New report: Pitfalls of so-called “delinkage” schemes outweigh any potential benefits

New report: Pitfalls of so-called “delinkage” schemes outweigh any potential benefits

Robust intellectual property (IP) rights are the bedrock of innovation. By protecting new ideas and incentivizing investment into risky research and development (R&D), IP has long been vital to fostering new discoveries.  IP protection is especially key to the global biopharmaceutical sector, which relies on IP rights like patents to spur the complex and costly development of breakthrough new treatments and cures.

On the surface it sounds straight forward but replacing intellectual property with so-called “delinkage” schemes would only harm the innovation ecosystem.

Despite IP’s record of success, a small but vocal group of international actors continue to propose replacing IP incentives with so-called “delinkage” schemes. Delinkage supporters criticize the current model where patents reward innovators with a time-limited period to benefit exclusively from their inventions.

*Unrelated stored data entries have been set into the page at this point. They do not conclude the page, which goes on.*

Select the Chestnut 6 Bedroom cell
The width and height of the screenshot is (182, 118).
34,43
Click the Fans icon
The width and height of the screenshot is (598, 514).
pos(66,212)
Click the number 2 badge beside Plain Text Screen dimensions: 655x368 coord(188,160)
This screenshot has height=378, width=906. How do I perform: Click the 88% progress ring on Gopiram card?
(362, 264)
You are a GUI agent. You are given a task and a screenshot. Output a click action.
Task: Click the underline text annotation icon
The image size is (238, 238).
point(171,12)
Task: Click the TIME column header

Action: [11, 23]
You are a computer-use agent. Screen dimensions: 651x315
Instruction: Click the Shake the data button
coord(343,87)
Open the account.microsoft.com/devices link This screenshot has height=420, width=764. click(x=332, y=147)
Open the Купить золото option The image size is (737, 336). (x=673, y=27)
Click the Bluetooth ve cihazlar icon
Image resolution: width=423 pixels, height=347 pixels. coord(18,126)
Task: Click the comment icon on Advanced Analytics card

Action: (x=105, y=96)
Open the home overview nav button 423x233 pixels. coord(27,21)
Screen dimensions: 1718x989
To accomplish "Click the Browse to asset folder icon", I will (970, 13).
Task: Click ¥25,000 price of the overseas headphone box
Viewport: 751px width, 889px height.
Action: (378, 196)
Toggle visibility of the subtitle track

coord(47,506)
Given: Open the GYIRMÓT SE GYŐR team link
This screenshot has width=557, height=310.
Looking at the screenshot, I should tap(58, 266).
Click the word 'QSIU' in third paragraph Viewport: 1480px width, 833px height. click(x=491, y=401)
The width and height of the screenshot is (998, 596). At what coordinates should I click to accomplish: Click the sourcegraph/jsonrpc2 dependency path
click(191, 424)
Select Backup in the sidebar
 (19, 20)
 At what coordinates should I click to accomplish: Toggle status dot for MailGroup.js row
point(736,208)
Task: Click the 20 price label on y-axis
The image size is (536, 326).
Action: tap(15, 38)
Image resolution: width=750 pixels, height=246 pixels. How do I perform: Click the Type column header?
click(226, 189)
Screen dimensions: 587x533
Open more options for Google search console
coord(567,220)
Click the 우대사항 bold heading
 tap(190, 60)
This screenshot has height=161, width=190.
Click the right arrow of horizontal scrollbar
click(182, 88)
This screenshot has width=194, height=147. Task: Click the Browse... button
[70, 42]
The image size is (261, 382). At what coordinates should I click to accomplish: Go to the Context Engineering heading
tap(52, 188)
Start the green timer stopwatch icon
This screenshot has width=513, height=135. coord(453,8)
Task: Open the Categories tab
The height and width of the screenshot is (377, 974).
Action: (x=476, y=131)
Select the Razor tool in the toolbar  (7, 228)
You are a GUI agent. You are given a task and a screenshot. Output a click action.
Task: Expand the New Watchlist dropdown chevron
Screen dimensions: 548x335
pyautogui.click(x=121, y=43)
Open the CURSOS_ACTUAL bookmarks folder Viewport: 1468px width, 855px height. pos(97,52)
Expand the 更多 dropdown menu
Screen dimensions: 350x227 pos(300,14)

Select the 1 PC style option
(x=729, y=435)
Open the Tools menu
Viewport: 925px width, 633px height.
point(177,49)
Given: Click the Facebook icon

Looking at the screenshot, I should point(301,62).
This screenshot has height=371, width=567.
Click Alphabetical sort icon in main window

They want to dismantle this system in favor of offering government-funded prizes to compensate companies for new medicines.  In exchange, the government would then take full ownership over the “winning” company’s discovery.

On the surface the proposal sounds straightforward.  Yet weakening or eliminating IP incentives would lead to a host of new problems and jeopardize the innovation ecosystem. A recent report from the Information Technology and Innovation Foundation and Geneva Network took a closer look at the claims of delinkage proponents and found some alarming pitfalls:

 

  • “Prizes” don’t work well as incentives for innovation.  Delinkage proponents lack evidence that offering prizes would be able to spur the levels of innovation that society wants. This is especially true for certain kinds of inventions, such as medicines, where a new discovery can be just the start of a long, risky, and even more expensive process to bring it to market. Also, prizes have a bad track record: one historian who studied their use in Europe and the United States in the nineteenth century found that countries moved away from offering prizes because “improvements in market demand and competition offered more effective inducements for inventive activity.”  The fact that so few countries today offer prizes for new inventions reflects this understanding and shows why prizes aren’t viable substitutes for patent protections.

 

  • Governments can’t replace private sector R&D spending. The global biopharmaceutical industry invests $180 billion each year into private medical R&D. For delinkage to work, governments – many of whom are already cash strapped – would have to raise or redirect billions of dollars to replace this massive pool of R&D funding. Given the many demands of today’s global economy, governments almost certainly won’t be able to mobilize enough resources to replace private sector investment in expensive, cutting-edge biomedical research.

 

  • Drug development would become politicized. IP incentives, such as patents, reward any inventor who comes up with a valuable new discovery. But if a prize system or other government-directed R&D model were to replace IP, then the government would get to pick and choose which innovators deserve to be rewarded. This increases the risk that political factors, rather than demand, could influence R&D and decision-making.

 

  • Government committees – not the market – decide value. Robust IP protections help set the value of new discoveries: more valuable inventions will demand a higher price, which, over time, inspires more competitors to enter the market.  Delinkage, on the other hand, rejects market incentives – it would instead require government price committees to determine the economic and social value of new treatment of cure. This determination has historically been difficult to make, usually undervaluing innovation and leading to inefficient outcomes.

 

  • Delinkage threatens to stifle innovation. Biopharmaceutical research today is riskier and costlier than ever. Just 1 out of every 5,000 potential new drugs make it from the discovery phase all the way to market, and the average cost of creating a new drug has risen to $2.8 billion. IP rights incentivize innovators and companies to continue to research and develop new medicines despite the significant costs, time and resources required. Getting rid of these incentives now – at a time of unprecedented new biotech discoveries – risks missing out on the next generation of novel treatments and cures.

 

This concept of delinkage, while obviously not viable for most health-related innovation, is hardly new. Its proponents have been calling for many years to institute a global system of government-funded prize incentives for drug development. Yet not a single country has seriously pursued this proposal and, given all the challenges delinkage presents, this is perhaps not surprising.

Nevertheless, protracted and fruitless debates on delinkage schemes continue, often with harmful results.  For example, last year saw the issue nearly derail negotiations last year on a declaration at the United Nations and a resolution in the UN Human Rights Council in Geneva. These arguments divided countries and distracted from efforts to find solutions to the real barriers – such as poor health financing and infrastructure, broken supply chains and a lack of trained health professionals – standing between patients and the medicines they need. It’s time to get real: delinkage won’t work.